- SOURCE DOCUMENT:
++++++++++++++++++++

Gerd Isenberg wrote:I somehow like the approaches of Lasse and Pradu to get all rook and bishop attacks with one lookup as well, specially Pradu's 41KByte bishop attacks, but the 800K for rooks may still tend to pollute caches and even tlb for the 4KByte pages, depending on what you do elsewhere...

I suppose that the 800K is from 4 corner squares needing 4K Attacks tables (12-bit key), 24 edge square 2K and the 36 non-edge squares 1K (for a total of 100K, x 8 bytes).

This can be compacted by an indirection: do not store the 100K bitboards (of which there are onlly 70**2 = 4900 different ones, fitting in 40KB), but a 2-byte index. Then you would have 200KB in indices, and ~40KB in bitboards, at the price of an extra indirection.

++++++++++++++++++++

- EXTRACTED RECORDS:
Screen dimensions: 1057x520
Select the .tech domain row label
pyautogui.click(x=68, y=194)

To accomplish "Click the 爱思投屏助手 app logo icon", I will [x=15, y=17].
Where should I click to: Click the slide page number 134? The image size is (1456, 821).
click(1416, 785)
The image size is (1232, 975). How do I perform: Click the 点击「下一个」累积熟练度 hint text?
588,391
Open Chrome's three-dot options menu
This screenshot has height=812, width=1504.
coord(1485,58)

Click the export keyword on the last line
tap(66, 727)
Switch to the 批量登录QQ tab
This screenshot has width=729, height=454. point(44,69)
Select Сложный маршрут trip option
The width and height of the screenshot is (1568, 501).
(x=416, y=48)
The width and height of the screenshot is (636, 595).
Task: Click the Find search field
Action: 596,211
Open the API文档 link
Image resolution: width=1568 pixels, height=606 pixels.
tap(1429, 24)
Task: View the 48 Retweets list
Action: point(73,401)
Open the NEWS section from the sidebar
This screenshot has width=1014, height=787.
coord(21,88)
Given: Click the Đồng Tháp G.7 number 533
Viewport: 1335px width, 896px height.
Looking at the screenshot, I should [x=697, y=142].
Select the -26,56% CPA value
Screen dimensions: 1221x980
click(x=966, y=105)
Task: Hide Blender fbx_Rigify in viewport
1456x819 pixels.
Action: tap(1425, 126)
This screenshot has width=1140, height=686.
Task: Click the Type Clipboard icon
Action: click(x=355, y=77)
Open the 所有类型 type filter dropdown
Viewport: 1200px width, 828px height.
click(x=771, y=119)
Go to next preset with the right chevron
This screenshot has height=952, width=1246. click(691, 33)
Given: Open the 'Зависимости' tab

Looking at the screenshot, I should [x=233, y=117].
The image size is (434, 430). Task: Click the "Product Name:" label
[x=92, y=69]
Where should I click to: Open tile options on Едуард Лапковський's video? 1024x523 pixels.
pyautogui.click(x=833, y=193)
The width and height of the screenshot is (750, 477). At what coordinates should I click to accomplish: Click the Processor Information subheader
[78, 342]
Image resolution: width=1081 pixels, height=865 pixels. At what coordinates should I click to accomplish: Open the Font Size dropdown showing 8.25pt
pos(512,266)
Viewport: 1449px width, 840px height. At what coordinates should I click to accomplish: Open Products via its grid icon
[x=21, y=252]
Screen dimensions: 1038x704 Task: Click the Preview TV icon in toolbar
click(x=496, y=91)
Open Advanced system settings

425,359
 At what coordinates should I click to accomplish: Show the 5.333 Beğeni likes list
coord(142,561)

++++++++++++++++++++

- WHAT YOU NEED TO DO:
A – How many different rook attack bitboards does the attack-table post say there are?
B – Reproduce the attack-table post verbatim, from "This can be" up to and including "an extra indirection.".
C – Resume the attack-table post after its final sentence.
The data has no connection to the attack-table post.

- THE REPLIES:
A – There are 4,900 (70 squared), which fit in about 40KB.

B –
This can be compacted by an indirection: do not store the 100K bitboards (of which there are onlly 70**2 = 4900 different ones, fitting in 40KB), but a 2-byte index. Then you would have 200KB in indices, and ~40KB in bitboards, at the price of an extra indirection.

C –
An alternative would be to access the Attacks table not purely by index (i.e. as Attacks[index[square][key]]) but make it directly aware of the square. (Different squares never share attack boards, if you do file and rank at once.) So: Attacks[index[square][key]][square]. Since there are at most 144 different attack boards for any square, the index table could be a single byte, saving 100KB, at the expense of driving up the requirement for the bitboards to 144 x 64 x 8 = 72KB. A savings of ~67KB total (off the 240KB), so perhaps hardly worth the extra shift on the index.

The reason I want to go in this direction, however, is not so much because of reducing index size from 2 bytes to one, but because I have the feeling that, once the indices no longer explicitly contain the information for which square they are, many squares would be able to share the same index table. A bit comparable to the file attacks, where all files for a given attacker rank basically have the same pattern of blockings, and the file dependency can be incorporated after determining those, by shifting the bitboard.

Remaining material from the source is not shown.